**本問の指示**
米政策を求める請願文のうち、「議決日:平成25年12月9日」を含む語句で始まり「にあるものと危惧されている。」で終わる部分を、一字も変えずに書き出しなさい。

**提示文**
===============

98 政府が米の需給と価格に責任を持つ米政策の確立を求める請願

受理年月日

平成25年12月3日

付託委員会

農林水産委員会

本会議議決結果

議決日:平成25年12月9日
議決結果:意見書を発議し、関係機関に要望することとして採択

措置

送付

内容

(請願趣旨)
 政府は、11月26日に農林水産業・地域の活力創造本部を開き、経営所得安定対策や生産調整など農政の根幹を転換する農政の全体像を正式に決めた。
 米の直接支払交付金(固定払いで10アール当たり15,000円)を2014年産から半減させ、2018年産から廃止、米価変動補填交付金は2014年産から廃止など、現行の農業政策の水準から大幅に切り下げられる。また、5年後を目途に、行政による生産数量目標の配分に頼らない状況にしていくとしており、農政を大きく転換する内容を含んでいる。
 これによって引き起こされるのは、今でさえ生産費(直近の平成23年産全算入経費16,001円(60kg当たり))を下回っている米価のさらなる暴落である。また、米の直接支払交付金の半減及び廃止は、農家経営に重大な打撃となることは避けられない。特に制度への依存度が高い大規模農家や集落営農組織などの担い手ほど影響が大きいことは明らかであり、集落営農を柱とする本県農業を初め、農村社会に取り返しのつかない事態を招きかねないものである。
 一連の政策論議は、10月24日に開かれた政府の産業競争力会議農業分科会で、同分科会主査の新浪剛史氏(株式会社ローソン代表取締役CEO)が米の生産調整廃止などの農政改革案を提言して以降、活発化していた。産業競争力会議での提言は、米の生産コストを4割引き下げることを前提に、経営所得安定対策や水田活用交付金などの補助金をゼロベースで見直すことを求めている。このたび提起された農政も、同じ流れにあるものと危惧されている。

===============

**記録抜粋**

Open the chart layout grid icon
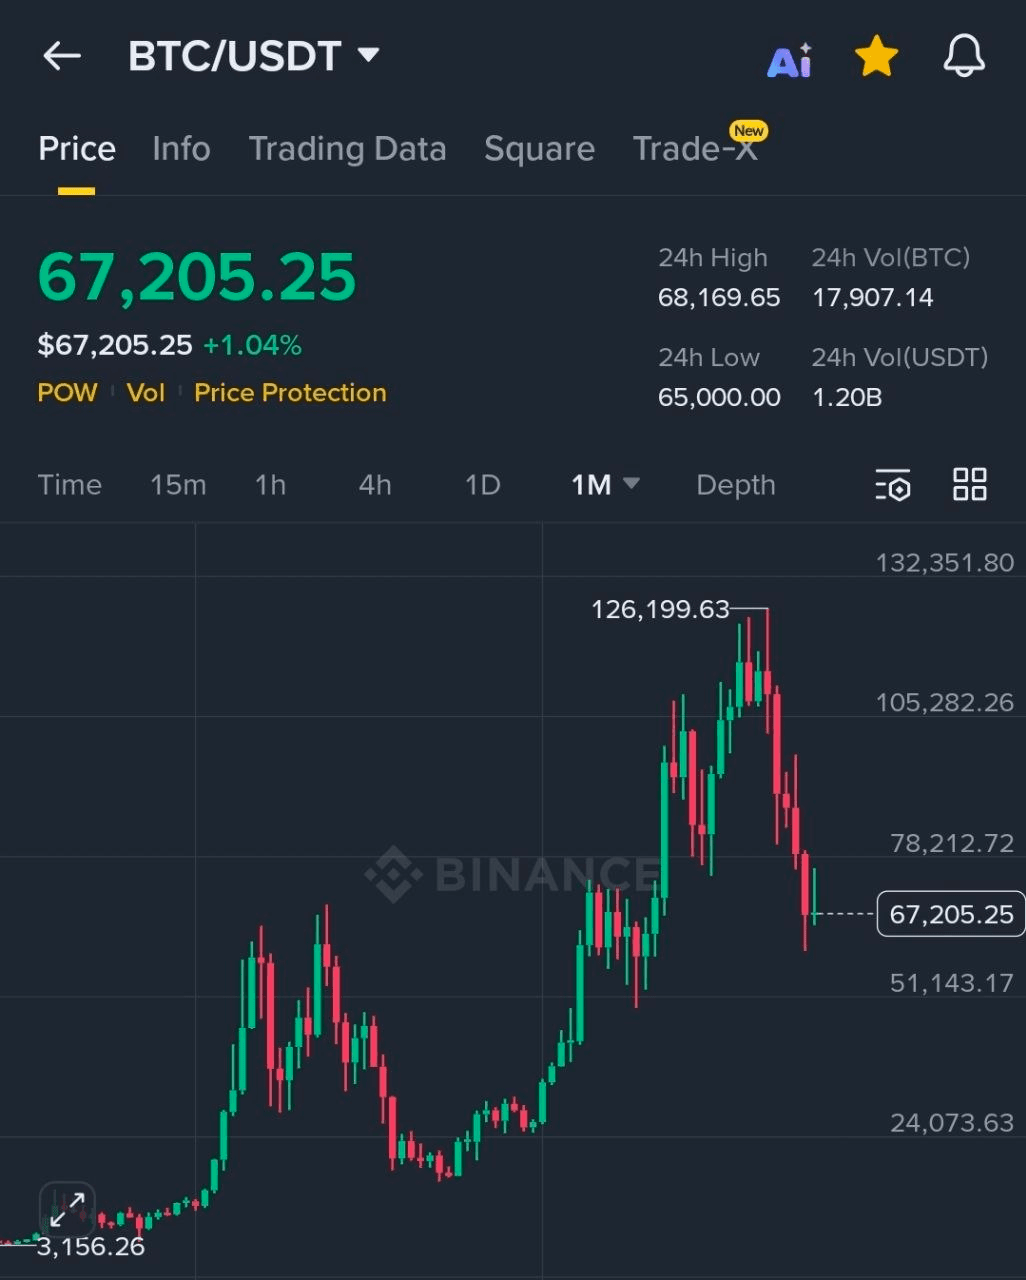The height and width of the screenshot is (1280, 1026). 969,485
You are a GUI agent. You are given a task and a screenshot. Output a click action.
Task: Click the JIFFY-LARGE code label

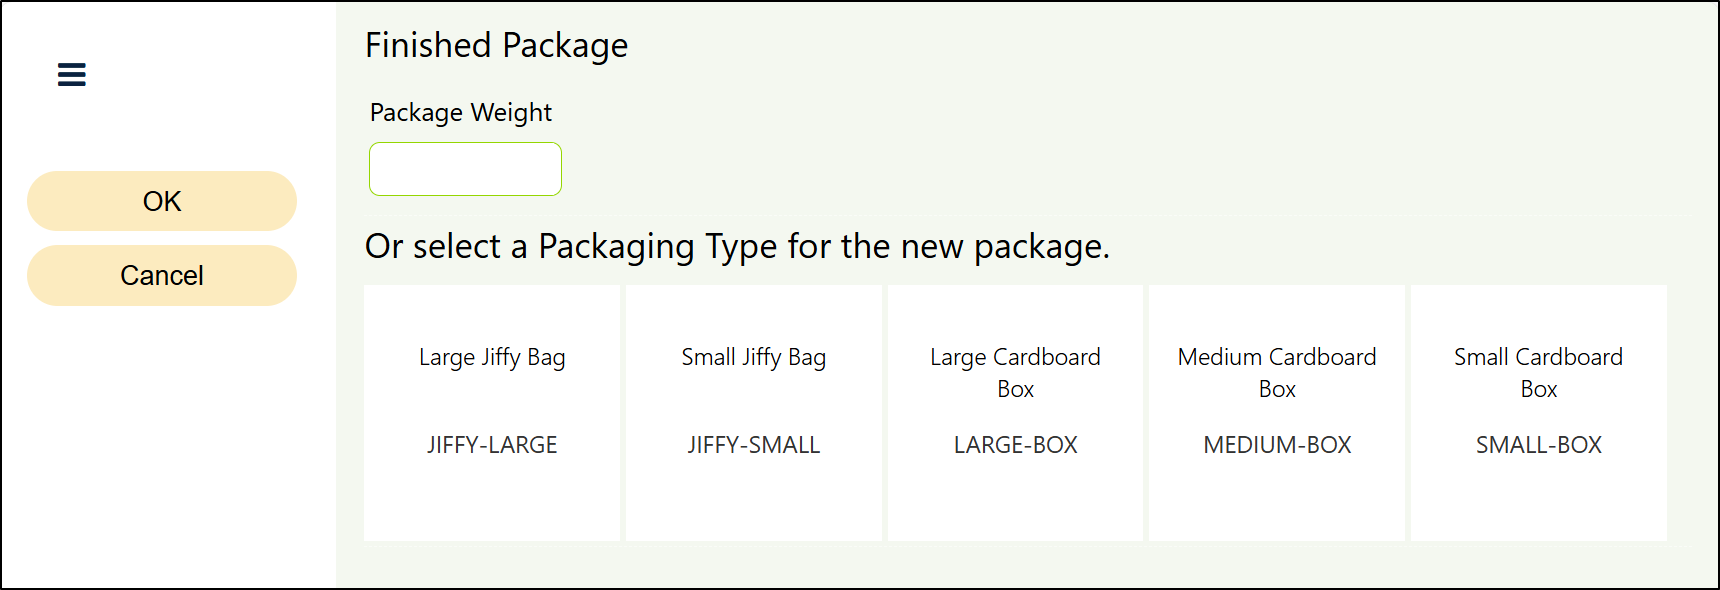click(492, 445)
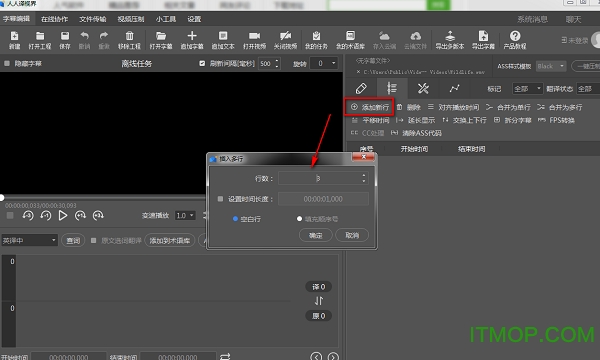Open the Save icon in toolbar
This screenshot has height=360, width=600.
coord(65,36)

===============

**記述解答**
議決日:平成25年12月9日
議決結果:意見書を発議し、関係機関に要望することとして採択

措置

送付

内容

(請願趣旨)
 政府は、11月26日に農林水産業・地域の活力創造本部を開き、経営所得安定対策や生産調整など農政の根幹を転換する農政の全体像を正式に決めた。
 米の直接支払交付金(固定払いで10アール当たり15,000円)を2014年産から半減させ、2018年産から廃止、米価変動補填交付金は2014年産から廃止など、現行の農業政策の水準から大幅に切り下げられる。また、5年後を目途に、行政による生産数量目標の配分に頼らない状況にしていくとしており、農政を大きく転換する内容を含んでいる。
 これによって引き起こされるのは、今でさえ生産費(直近の平成23年産全算入経費16,001円(60kg当たり))を下回っている米価のさらなる暴落である。また、米の直接支払交付金の半減及び廃止は、農家経営に重大な打撃となることは避けられない。特に制度への依存度が高い大規模農家や集落営農組織などの担い手ほど影響が大きいことは明らかであり、集落営農を柱とする本県農業を初め、農村社会に取り返しのつかない事態を招きかねないものである。
 一連の政策論議は、10月24日に開かれた政府の産業競争力会議農業分科会で、同分科会主査の新浪剛史氏(株式会社ローソン代表取締役CEO)が米の生産調整廃止などの農政改革案を提言して以降、活発化していた。産業競争力会議での提言は、米の生産コストを4割引き下げることを前提に、経営所得安定対策や水田活用交付金などの補助金をゼロベースで見直すことを求めている。このたび提起された農政も、同じ流れにあるものと危惧されている。